Some might say it’s challenging or impractical to integrate ESG across passive investment products, but it can be done. For example, Amundi, Europe’s largest asset management firm, plans to integrate ESG into all its products, including passive exchange-traded funds, by 2021. Companies Amundi invests in will be weighted partly by their ESG rating. 

While BlackRock has shown signs of progress since Fink’s 2018 letter, climate change has yet to be mainstreamed into BlackRock’s core business practices. It’s time that BlackRock and its peers integrate climate change considerations into all their investment offerings—and Fink could signal his firm’s intention to do this in his letter.

Time to step up

Some of BlackRock’s own clients and investors are becoming frustrated with its lagging climate action. Japan’s Government Pension Investment Fund—the world’s largest pension fund—reportedly cut BlackRock’s mandate in favor of asset managers with more active oversight of the “negative externalities” created by companies in its portfolio.
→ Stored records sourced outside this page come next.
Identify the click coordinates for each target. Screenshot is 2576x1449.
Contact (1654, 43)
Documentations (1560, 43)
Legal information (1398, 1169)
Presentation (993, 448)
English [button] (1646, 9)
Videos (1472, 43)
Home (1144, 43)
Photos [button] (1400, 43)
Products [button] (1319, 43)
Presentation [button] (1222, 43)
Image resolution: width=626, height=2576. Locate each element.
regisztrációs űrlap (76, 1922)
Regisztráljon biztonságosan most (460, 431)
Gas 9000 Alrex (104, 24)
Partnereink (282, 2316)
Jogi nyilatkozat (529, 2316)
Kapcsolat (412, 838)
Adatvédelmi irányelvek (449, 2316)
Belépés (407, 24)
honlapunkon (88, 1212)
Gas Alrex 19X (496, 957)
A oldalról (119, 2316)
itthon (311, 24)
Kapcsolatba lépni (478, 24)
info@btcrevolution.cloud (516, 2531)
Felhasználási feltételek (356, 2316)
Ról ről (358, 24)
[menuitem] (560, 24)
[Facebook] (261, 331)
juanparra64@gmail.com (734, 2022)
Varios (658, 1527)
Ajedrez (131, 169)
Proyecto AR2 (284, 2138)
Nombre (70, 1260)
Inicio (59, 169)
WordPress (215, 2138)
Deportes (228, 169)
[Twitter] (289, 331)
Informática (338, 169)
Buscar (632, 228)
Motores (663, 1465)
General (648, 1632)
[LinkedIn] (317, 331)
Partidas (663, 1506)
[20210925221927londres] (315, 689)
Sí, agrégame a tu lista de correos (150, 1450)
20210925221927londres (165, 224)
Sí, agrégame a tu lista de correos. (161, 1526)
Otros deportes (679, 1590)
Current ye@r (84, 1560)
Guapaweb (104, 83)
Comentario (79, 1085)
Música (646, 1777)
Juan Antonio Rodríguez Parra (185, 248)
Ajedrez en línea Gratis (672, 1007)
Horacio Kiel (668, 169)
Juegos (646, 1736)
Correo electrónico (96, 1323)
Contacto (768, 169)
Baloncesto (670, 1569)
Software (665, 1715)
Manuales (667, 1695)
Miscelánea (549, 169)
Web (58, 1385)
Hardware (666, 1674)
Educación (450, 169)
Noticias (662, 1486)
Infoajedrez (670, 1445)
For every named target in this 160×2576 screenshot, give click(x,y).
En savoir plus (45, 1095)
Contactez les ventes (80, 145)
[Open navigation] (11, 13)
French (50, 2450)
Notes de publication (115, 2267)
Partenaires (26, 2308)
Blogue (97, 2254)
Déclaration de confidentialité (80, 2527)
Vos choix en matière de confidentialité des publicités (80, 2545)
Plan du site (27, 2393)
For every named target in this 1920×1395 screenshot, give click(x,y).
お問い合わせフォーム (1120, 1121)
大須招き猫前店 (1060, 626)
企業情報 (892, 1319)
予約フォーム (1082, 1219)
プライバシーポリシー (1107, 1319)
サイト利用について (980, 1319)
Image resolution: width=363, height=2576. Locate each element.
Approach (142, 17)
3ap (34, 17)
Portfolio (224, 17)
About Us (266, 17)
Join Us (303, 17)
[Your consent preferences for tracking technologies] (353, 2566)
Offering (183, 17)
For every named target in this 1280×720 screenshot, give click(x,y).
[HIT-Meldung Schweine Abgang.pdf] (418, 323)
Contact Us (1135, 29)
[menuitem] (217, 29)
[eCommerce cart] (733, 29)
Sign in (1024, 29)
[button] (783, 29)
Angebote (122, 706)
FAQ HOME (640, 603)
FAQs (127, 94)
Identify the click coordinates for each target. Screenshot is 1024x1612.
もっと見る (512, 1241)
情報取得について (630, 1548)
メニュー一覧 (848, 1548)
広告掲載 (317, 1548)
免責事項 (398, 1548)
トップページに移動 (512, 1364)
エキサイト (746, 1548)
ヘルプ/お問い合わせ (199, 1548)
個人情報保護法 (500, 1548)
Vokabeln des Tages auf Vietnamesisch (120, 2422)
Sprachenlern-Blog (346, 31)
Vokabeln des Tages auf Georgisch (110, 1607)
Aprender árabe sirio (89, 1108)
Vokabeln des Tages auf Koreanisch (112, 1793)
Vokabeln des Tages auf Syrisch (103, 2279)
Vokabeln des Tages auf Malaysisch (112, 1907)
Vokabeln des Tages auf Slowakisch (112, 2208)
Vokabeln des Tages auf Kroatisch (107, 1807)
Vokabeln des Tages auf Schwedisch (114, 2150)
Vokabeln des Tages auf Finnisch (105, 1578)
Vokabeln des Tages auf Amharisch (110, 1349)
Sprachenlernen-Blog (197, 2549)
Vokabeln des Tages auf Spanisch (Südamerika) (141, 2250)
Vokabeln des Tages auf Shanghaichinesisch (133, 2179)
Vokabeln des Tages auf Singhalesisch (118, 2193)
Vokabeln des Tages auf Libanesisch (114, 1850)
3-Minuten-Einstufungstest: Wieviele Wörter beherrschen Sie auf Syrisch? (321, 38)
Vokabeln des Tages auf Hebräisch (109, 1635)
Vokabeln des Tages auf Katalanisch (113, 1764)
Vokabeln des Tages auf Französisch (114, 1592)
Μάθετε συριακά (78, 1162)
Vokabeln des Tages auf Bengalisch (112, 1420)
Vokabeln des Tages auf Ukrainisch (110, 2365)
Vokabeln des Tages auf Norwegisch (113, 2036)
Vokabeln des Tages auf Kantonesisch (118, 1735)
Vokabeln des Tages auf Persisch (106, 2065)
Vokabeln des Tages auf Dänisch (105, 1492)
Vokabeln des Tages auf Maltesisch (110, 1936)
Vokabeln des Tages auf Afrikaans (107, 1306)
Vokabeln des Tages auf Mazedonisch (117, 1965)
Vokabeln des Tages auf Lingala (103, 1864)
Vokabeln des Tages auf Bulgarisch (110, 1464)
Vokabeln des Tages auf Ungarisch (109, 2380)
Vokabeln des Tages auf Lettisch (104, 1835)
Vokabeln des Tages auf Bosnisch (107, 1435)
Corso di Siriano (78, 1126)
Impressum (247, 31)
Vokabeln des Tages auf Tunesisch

And last month, Mercy Investment Services, an investment fund representing 9,000 nuns from the Sisters of Mercy of the Americas, criticised the asset manager’s voting practices on climate issues. Mercy Investment Services requests that the Board of Directors initiate a review of BlackRock’s 2019 proxy voting record and evaluate its proxy voting policies related to climate change.

Physical risks associated with climate change already cause negative financial impacts. BlackRock’s own research suggests climate change poses a growing threat to valuations and the creditworthiness of many state and local governments, real estate companies and the electric utility sector.

And as economies transition to cleaner energy sources, fossil fuel companies are dragging down investment returns—one group attributed $90 billion of losses to BlackRock investors from select holdings in fossil fuel companies.

These losses aren’t good for BlackRock, its clients and its own investors. It’s time for BlackRock and other asset managers to increase their ambition on climate action. Larry Fink’s annual letter, always an influential signal in the asset management world, would be an obvious place to start.